A critical element in the products of research projects is the data set, largely treated as a marginal appendage to the written record. With the requirement for data management plans in grant proposals to the National Science Foundation and National Institutes of Health, the issue of managing research data sets is gaining attention. Sharing primary data enables a greater return on the original investment, expanded discovery and fertilization of ideas across disciplines. The major impediment is lack of an infrastructure to archive non-textual data sets, in addition to hurdles including locating data, deterioration, format standardization, permission for use and suitability. It is essential that institutional policies recognize data sets as a key product of intellectual work worthy of inclusion in a bibliography. This must be followed by action to promote their preservation, metadata enrichment, cross-lingual interoperability, geographic and temporal coding and data provenance and to contend with changes over time. 

research data sets
data set management
information reuse
library and archival services
organization of information

Bulletin, August/September 2011


Data Management as Bibliography

by Michael Buckland

Research projects typically generate data sets, but in practice it is commonly impractical for anyone else to attempt to re-use these data. The National Science Foundation and the National Institutes of Health now mandate that grant proposals include a data management plan explaining how data sets generated as part of the project would be preserved and made accessible [1, 2, p. II-19]. The requirements are not very specific, and it is not clear that there is much accountability. Nevertheless, these mandates are a major strategic move to address an issue that has finally begun to attract attention with high level reports and numerous conferences. In 2009 the National Academies of Science launched a new Board on Research Data and Information.

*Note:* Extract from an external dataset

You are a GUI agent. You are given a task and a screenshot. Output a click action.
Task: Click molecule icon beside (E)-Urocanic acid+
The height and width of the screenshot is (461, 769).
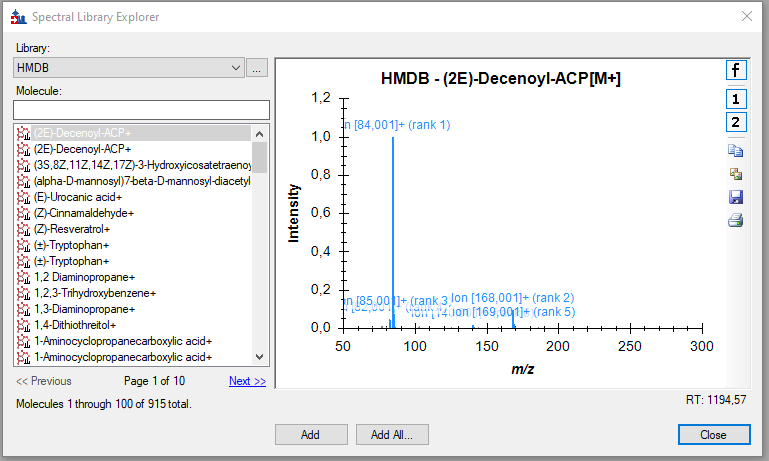[24, 197]
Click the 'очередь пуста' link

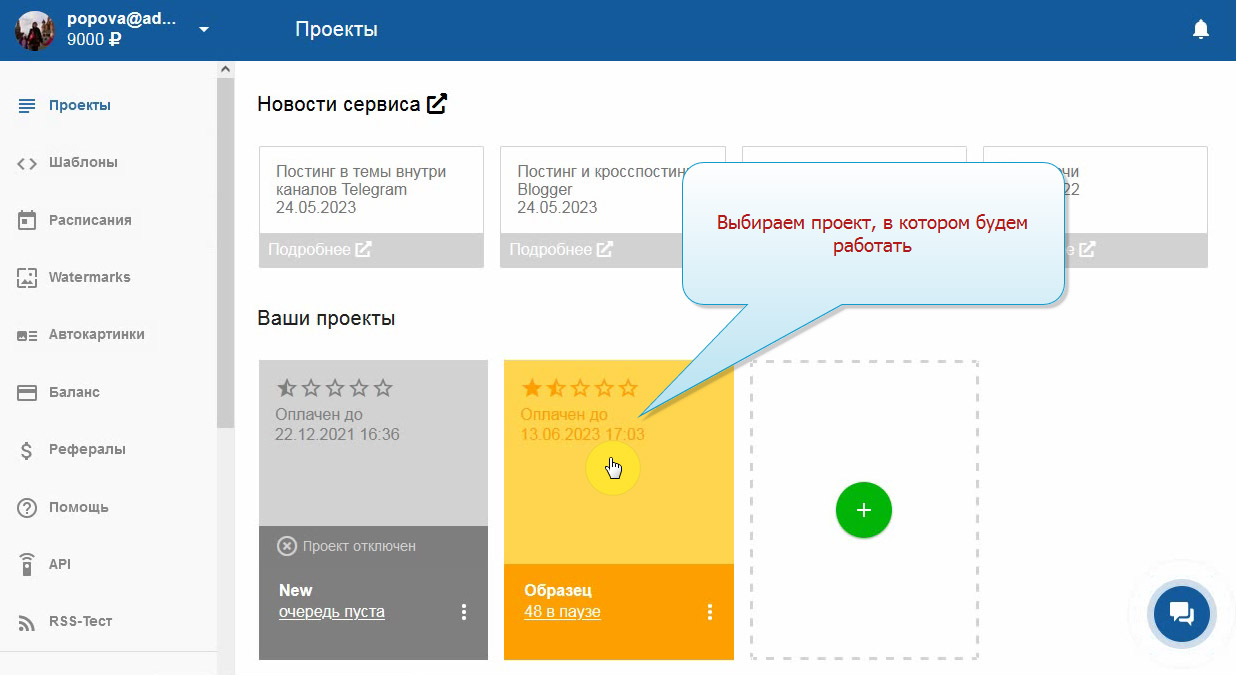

Science and engineering are constructive enterprises evolving through hypotheses and model building, trial and error, testing and revision. For this reason shared access to the record of prior work is critical. Historically, the record has been primarily textual in the form of published technical reports, articles, conference papers, books and other genres, although there were always some non-textual records, such as collected specimens. 

Print-on-paper materials are made accessible through a slowly evolved infrastructure of scholarly norms (for example, acknowledgement and citation), genres of technical writing, specialized publishers and distribution channels, libraries, and bibliographies, catalogs and indexes. The infrastructure for publishing and bibliographical access was established by scholars, societies, librarians and publishers. During the second half of the 20th century digital methods made new techniques feasible. (One thinks of Chemical Abstracts, Medline and the Science Citation Index.) It is a creaky system but it works.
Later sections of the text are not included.